Directions for this task:
Among the records below, find the lines containing "utilisation" and state only how many there are.

Extracted entries:
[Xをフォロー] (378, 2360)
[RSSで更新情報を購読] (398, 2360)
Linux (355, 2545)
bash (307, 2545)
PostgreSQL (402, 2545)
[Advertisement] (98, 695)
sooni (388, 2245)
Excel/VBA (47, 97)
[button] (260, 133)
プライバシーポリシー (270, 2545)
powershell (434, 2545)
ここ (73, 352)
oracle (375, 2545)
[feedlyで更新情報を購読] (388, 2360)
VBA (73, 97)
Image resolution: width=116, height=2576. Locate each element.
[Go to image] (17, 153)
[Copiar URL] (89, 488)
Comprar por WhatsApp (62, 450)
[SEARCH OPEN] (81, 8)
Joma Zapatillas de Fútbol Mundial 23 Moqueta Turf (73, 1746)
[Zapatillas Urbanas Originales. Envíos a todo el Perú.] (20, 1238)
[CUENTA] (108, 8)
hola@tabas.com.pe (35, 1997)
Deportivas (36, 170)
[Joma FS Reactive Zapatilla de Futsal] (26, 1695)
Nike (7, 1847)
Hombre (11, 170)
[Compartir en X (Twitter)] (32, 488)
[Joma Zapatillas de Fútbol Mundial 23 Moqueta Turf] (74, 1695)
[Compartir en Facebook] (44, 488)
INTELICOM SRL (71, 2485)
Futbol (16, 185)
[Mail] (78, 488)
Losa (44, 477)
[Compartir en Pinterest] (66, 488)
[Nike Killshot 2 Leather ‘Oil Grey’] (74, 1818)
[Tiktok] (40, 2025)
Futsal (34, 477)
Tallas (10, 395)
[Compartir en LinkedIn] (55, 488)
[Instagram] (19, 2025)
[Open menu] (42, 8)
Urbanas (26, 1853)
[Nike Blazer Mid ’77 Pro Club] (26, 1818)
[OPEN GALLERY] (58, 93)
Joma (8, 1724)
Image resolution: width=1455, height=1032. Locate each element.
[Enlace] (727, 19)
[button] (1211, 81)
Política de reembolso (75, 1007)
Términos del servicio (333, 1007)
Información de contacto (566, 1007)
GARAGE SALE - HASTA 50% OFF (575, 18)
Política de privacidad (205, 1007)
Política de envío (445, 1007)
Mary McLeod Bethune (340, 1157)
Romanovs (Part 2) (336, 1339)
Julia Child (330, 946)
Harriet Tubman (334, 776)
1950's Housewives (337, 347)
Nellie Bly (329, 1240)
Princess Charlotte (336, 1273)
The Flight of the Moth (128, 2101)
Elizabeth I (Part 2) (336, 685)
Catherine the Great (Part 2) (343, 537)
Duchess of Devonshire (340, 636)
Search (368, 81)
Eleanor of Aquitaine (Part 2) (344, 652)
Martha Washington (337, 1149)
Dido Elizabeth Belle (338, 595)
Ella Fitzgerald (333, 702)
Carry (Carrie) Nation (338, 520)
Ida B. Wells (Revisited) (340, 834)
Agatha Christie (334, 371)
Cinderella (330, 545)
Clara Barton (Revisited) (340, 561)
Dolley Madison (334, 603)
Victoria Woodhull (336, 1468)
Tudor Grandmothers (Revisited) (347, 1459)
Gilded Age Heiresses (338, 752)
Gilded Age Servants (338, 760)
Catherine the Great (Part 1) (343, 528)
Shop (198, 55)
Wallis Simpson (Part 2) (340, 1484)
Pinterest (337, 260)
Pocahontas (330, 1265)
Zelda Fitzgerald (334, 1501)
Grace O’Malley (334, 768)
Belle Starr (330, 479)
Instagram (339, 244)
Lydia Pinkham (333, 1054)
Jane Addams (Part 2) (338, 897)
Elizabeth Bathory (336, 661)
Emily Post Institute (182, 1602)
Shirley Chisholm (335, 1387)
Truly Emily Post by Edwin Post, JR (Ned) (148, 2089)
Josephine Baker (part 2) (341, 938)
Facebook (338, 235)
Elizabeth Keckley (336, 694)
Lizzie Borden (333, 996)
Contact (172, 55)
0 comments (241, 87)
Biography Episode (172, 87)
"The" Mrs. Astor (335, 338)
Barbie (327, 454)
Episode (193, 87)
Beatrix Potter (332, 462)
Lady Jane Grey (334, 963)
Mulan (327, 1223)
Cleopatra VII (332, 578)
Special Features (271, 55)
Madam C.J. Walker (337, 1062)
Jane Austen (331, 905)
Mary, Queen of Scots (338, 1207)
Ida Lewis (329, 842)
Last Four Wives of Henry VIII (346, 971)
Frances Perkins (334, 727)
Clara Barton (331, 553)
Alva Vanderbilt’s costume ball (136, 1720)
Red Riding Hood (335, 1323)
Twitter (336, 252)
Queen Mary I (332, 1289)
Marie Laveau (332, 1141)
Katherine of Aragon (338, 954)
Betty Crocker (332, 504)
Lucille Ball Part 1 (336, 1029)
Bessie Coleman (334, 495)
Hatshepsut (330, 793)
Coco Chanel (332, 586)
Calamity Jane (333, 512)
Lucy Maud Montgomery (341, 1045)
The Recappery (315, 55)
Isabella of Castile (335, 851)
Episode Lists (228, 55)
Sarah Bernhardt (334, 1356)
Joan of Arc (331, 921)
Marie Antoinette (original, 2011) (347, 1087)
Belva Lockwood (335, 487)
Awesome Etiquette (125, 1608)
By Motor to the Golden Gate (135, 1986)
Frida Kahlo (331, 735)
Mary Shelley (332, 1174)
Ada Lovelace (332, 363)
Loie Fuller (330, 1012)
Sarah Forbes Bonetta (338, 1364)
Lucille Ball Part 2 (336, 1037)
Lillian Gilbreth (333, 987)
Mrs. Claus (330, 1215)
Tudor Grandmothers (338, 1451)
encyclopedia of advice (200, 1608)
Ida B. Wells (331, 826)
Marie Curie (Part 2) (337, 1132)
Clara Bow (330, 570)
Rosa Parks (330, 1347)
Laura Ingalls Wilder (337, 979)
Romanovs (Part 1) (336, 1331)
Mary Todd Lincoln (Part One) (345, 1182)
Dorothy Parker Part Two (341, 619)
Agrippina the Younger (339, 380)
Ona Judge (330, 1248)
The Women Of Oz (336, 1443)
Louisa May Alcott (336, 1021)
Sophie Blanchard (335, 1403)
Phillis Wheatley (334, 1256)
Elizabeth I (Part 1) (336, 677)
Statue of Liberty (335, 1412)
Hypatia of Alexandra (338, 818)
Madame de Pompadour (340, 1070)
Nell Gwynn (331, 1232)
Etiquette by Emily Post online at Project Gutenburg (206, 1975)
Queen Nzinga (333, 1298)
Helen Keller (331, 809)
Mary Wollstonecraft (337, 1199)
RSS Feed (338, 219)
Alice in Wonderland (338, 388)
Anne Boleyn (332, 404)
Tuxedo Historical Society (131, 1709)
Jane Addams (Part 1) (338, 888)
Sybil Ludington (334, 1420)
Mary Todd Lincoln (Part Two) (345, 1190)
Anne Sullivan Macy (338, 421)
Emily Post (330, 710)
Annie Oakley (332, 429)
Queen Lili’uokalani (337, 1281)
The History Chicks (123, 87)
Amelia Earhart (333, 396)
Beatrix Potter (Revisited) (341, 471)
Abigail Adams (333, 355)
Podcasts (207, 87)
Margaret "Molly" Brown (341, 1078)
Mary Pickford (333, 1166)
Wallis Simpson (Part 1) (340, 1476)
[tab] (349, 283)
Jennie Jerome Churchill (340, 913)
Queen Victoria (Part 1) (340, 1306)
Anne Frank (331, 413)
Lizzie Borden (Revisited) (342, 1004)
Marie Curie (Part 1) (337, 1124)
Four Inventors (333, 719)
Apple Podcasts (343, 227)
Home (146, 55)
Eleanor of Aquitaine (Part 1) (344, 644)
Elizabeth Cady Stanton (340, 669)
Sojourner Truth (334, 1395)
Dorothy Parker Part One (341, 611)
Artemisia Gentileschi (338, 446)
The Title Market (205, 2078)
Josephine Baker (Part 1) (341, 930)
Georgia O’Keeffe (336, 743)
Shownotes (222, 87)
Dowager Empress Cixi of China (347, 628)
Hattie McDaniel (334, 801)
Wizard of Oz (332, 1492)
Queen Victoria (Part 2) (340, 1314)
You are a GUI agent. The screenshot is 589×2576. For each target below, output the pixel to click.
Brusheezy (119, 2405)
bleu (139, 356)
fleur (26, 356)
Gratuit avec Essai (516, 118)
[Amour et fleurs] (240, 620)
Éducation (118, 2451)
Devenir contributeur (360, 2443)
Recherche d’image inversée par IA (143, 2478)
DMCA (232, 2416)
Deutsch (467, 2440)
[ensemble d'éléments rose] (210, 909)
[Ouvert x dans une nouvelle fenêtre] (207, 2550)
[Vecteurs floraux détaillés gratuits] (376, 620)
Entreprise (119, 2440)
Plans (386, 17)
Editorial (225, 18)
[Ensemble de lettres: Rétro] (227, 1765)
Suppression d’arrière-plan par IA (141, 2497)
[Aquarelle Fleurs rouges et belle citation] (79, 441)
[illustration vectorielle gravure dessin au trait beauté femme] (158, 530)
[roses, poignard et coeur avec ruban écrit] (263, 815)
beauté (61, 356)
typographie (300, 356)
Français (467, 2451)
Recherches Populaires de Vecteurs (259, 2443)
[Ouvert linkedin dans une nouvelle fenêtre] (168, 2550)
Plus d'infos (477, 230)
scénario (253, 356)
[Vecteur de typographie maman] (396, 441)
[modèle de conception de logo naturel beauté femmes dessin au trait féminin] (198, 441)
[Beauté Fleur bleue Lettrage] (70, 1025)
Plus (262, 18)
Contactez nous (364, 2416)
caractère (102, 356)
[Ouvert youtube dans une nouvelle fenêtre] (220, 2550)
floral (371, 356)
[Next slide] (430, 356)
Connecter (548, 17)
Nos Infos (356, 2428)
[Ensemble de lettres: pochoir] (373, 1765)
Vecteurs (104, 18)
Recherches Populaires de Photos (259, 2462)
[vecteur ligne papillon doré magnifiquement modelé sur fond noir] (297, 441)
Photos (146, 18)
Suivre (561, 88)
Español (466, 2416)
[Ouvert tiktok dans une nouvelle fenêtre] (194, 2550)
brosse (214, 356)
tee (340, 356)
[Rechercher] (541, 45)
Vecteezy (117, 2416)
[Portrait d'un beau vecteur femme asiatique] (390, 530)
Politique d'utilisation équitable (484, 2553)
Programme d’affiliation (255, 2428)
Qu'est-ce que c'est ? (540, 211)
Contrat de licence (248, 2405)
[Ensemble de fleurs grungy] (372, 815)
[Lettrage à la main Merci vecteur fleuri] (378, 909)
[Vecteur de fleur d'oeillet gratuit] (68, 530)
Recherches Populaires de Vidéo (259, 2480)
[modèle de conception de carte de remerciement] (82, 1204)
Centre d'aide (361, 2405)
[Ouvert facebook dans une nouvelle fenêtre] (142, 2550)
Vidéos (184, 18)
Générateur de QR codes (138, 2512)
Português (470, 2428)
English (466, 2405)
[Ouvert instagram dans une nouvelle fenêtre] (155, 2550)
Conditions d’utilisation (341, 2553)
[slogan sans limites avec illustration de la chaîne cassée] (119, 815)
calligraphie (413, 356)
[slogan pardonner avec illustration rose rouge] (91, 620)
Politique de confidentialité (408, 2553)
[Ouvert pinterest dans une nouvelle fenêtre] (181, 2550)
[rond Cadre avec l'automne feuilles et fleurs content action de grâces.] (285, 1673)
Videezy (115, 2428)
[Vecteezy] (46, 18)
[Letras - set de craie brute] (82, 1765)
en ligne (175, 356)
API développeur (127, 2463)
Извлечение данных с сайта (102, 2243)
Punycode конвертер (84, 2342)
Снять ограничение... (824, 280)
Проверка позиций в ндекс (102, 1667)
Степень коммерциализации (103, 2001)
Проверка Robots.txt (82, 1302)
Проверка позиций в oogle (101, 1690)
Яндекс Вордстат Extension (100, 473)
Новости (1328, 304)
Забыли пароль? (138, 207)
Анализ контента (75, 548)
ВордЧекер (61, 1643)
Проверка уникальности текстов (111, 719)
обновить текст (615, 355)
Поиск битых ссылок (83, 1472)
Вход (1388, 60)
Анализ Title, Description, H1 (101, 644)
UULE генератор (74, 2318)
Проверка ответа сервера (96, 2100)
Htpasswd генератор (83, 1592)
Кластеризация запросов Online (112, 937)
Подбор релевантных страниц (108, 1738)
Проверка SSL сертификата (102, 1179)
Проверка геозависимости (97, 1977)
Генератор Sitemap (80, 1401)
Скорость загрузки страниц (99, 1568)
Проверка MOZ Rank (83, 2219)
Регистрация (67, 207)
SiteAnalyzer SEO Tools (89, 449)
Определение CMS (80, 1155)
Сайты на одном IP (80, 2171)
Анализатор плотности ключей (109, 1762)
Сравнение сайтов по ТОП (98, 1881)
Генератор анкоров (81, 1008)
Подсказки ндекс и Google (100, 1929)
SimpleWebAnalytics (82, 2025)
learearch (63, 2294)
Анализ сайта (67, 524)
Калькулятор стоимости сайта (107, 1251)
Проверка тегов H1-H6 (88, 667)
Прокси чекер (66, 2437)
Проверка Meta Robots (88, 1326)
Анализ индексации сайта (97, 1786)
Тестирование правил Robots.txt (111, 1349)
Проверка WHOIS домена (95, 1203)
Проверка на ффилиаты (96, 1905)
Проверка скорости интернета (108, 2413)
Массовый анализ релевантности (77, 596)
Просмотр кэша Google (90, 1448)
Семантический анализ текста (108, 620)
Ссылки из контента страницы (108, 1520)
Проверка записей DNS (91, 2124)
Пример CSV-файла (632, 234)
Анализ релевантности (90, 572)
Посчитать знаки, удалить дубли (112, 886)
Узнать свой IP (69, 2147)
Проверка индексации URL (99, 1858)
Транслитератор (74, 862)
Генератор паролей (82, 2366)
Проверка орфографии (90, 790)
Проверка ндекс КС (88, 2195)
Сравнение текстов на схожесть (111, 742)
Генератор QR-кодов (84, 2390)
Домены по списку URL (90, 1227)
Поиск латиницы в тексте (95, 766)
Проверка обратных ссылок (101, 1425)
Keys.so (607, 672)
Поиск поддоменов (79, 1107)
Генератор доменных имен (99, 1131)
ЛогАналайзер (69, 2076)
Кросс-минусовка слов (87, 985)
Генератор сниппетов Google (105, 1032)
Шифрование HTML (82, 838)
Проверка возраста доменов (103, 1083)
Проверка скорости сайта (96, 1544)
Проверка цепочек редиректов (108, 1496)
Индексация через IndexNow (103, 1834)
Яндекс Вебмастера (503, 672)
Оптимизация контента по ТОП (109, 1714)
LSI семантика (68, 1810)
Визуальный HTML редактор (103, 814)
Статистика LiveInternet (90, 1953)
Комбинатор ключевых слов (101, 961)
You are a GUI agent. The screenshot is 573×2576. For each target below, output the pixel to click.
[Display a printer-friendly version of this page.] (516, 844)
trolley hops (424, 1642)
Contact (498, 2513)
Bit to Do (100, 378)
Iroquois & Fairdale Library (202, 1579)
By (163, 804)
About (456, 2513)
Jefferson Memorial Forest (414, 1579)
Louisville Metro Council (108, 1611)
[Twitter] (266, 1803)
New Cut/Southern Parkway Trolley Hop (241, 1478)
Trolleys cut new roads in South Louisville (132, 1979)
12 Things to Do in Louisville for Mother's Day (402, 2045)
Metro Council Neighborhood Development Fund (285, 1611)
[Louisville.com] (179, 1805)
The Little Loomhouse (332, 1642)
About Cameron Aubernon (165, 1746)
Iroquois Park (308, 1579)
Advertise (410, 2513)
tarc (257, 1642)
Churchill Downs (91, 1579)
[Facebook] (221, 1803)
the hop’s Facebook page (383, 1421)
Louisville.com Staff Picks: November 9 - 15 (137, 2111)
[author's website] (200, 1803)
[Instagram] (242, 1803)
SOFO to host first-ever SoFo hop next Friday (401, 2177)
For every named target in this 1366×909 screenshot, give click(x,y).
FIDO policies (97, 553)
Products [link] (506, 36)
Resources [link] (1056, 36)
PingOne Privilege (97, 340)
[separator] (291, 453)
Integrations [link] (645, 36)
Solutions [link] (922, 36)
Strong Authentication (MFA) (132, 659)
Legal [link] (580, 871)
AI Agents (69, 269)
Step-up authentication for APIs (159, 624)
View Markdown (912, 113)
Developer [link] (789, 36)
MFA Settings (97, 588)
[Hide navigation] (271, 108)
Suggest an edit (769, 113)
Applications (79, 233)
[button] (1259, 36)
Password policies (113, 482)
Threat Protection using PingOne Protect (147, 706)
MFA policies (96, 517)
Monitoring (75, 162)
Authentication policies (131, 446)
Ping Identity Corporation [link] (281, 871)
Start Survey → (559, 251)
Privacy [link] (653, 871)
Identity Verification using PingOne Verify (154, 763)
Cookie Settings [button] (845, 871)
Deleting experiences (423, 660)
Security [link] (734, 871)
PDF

Task result:
2